Supervised medicines were administered up to 4 times a day from wing treatment rooms and non-attendance was routinely followed up. Although inspectors observed officers supervising medicine rounds effectively, supervision was considered inconsistent and there was a risk that medication could have been diverted. Medicine administration in the segregation unit involved removing medication from secure storage for several patients at the same time, before carrying them to individual cells, which was not safe practice – an issue that was resolved during the inspection.
Not all the treatment rooms on wings were clean or wholly compliant with infection control standards, although some of the ventilation had been improved since the previous inspection. Routine checks of equipment were undertaken, including of refrigerator and room temperatures, however monitoring was inconsistent and needed greater managerial oversight.
Governance of medicines practice was effective and included well attended multi-professional meetings to review lessons learned from incidents, prescribing trends and clinical audits. Appropriate policies and procedures were in place and there was evidence that staff had read them and were fully aware of their contents.
As part of the survey, 35% of prisoners rated the overall quality of the health services as being either very good or quite good.
The CQC issued 1 Requirement Notice against Regulation Standards.

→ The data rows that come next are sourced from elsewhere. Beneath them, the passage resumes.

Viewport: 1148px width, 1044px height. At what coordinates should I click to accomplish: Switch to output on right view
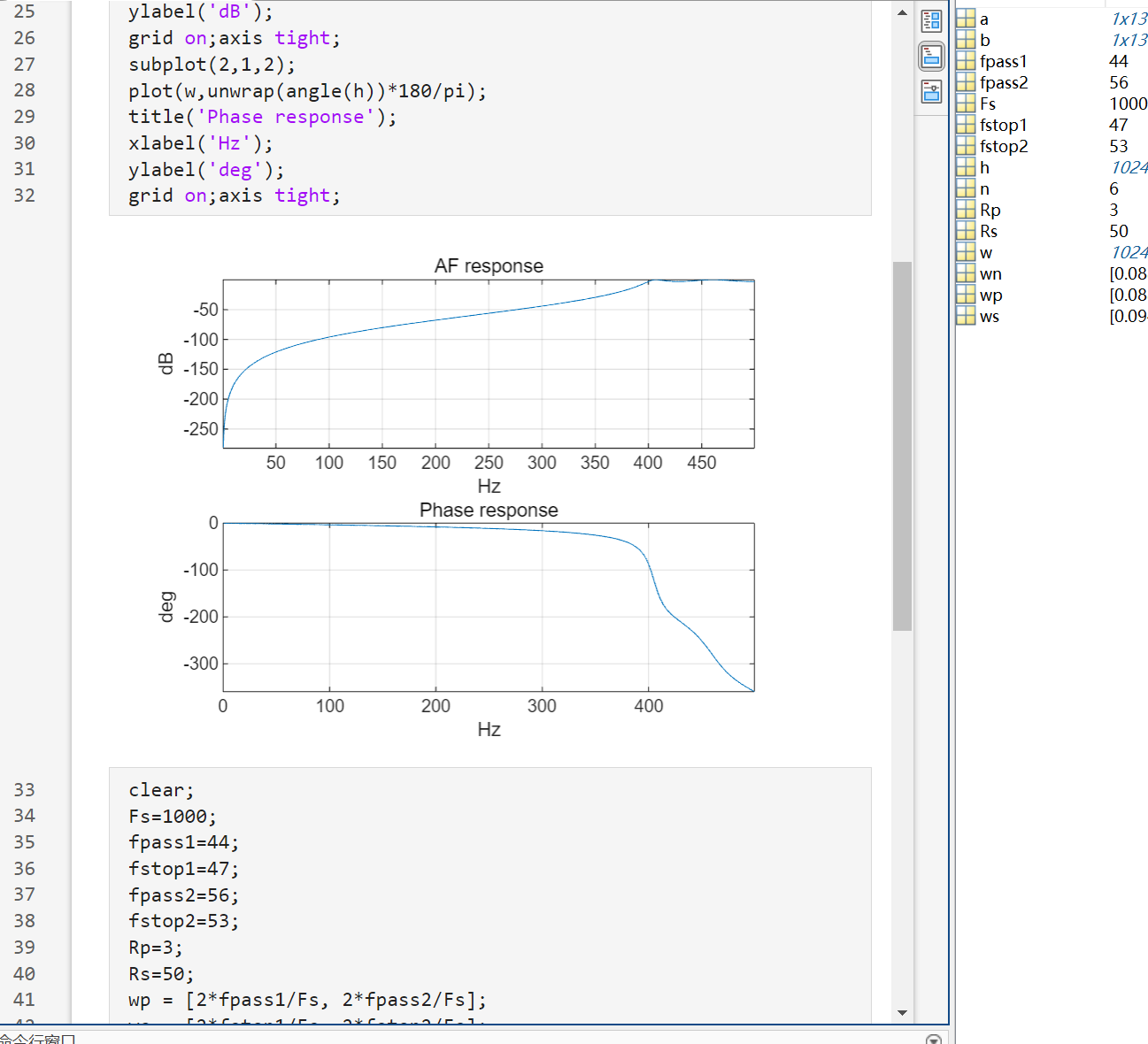(931, 20)
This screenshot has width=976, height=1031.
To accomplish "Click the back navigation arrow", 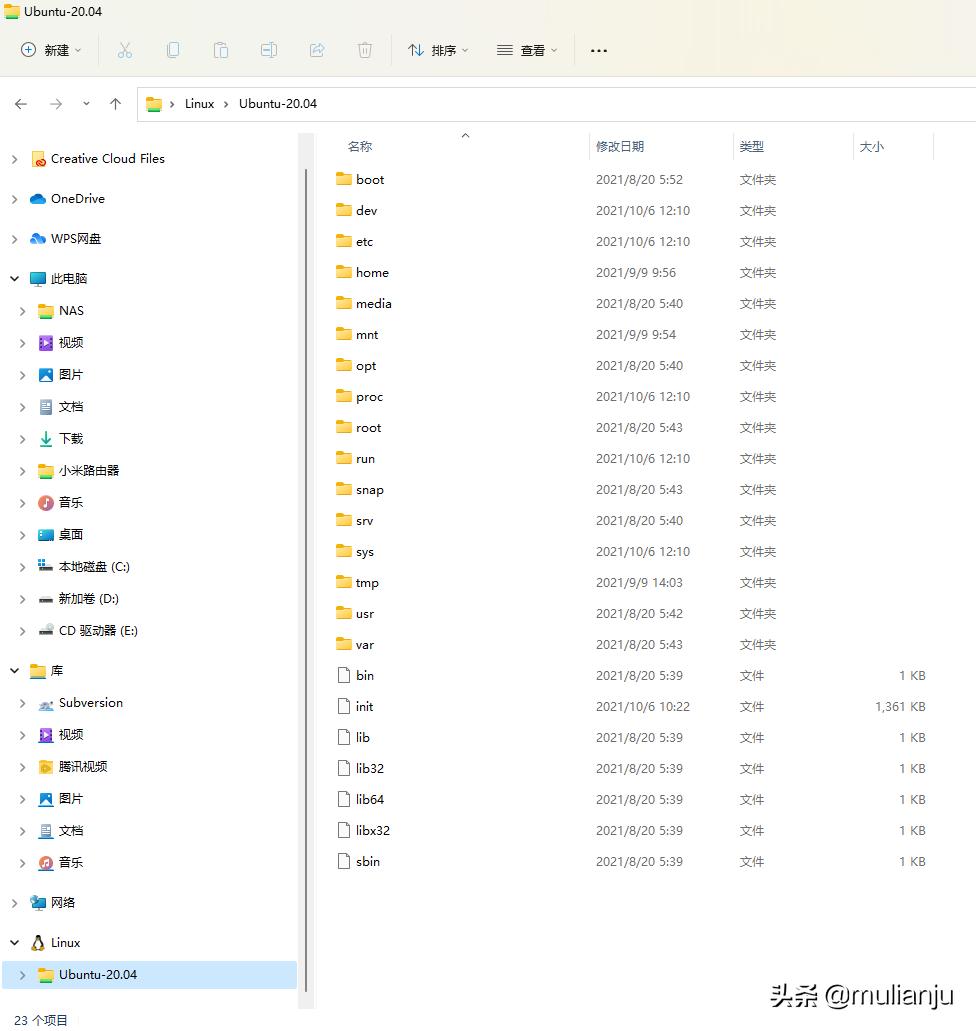I will (x=20, y=103).
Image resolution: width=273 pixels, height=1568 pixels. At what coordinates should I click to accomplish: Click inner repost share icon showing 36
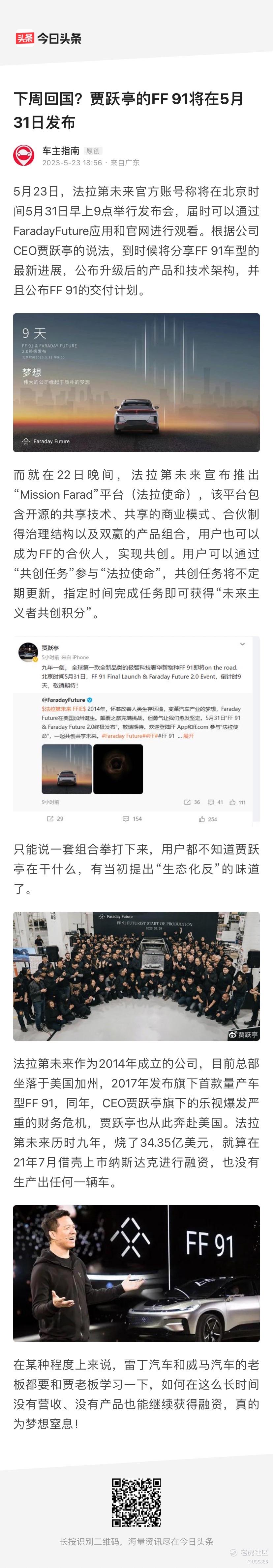192,802
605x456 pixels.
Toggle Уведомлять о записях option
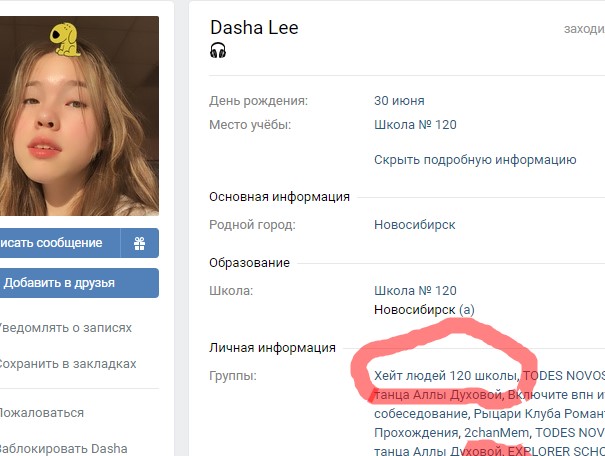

Recommendations: Health, Well-Being and Social Care:
- All clinical areas should be fully compliant with infection control guidelines.
- Access to sexual health services should be improved and barrier protection and related health advice should be available to prisoners to prevent sexually transmitted infections.
- Prisoners with long-term health conditions should be promptly identified and receive regular reviews, informed by an evidence-based care plan.
- Prisoners requiring treatment in hospital under the Mental Health Act should be transferred within the timescales established by the Department of Health.
- Officers should manage and supervise all medicine queues adequately, to protect patient confidentiality and prevent bullying and diversion.
Good Practice: Health, Well-Being and Social Care:
- None identified/reported.
CQC Requirement Notices Issued:
Regulation 12 – Safe care and treatment.
The registered persons had not done all that was reasonably practicable to mitigate risks to the health and safety of service users receiving care and treatment. In particular:
The identification and management of patients with long-term health conditions did not ensure that all clinical risks were identified and managed safely:
- Not all patients arriving with long-term health conditions received a prompt initial review of this condition, or were prioritised when their clinical history indicated on-going need.
- Records reviewed showed evidence of some patients with poorly controlled diabetes and epilepsy not receiving structured care, which impacted on their health.
- Long-term health condition clinics were scheduled daily but often cancelled because of on-going staffing pressures within the primary care team.
- Very few patients with long-term health conditions had personalised care plans in place to inform their on-going care.
- Registers of patients with long-term health conditions were not well- established, up to date, and did not reflect the current patient population.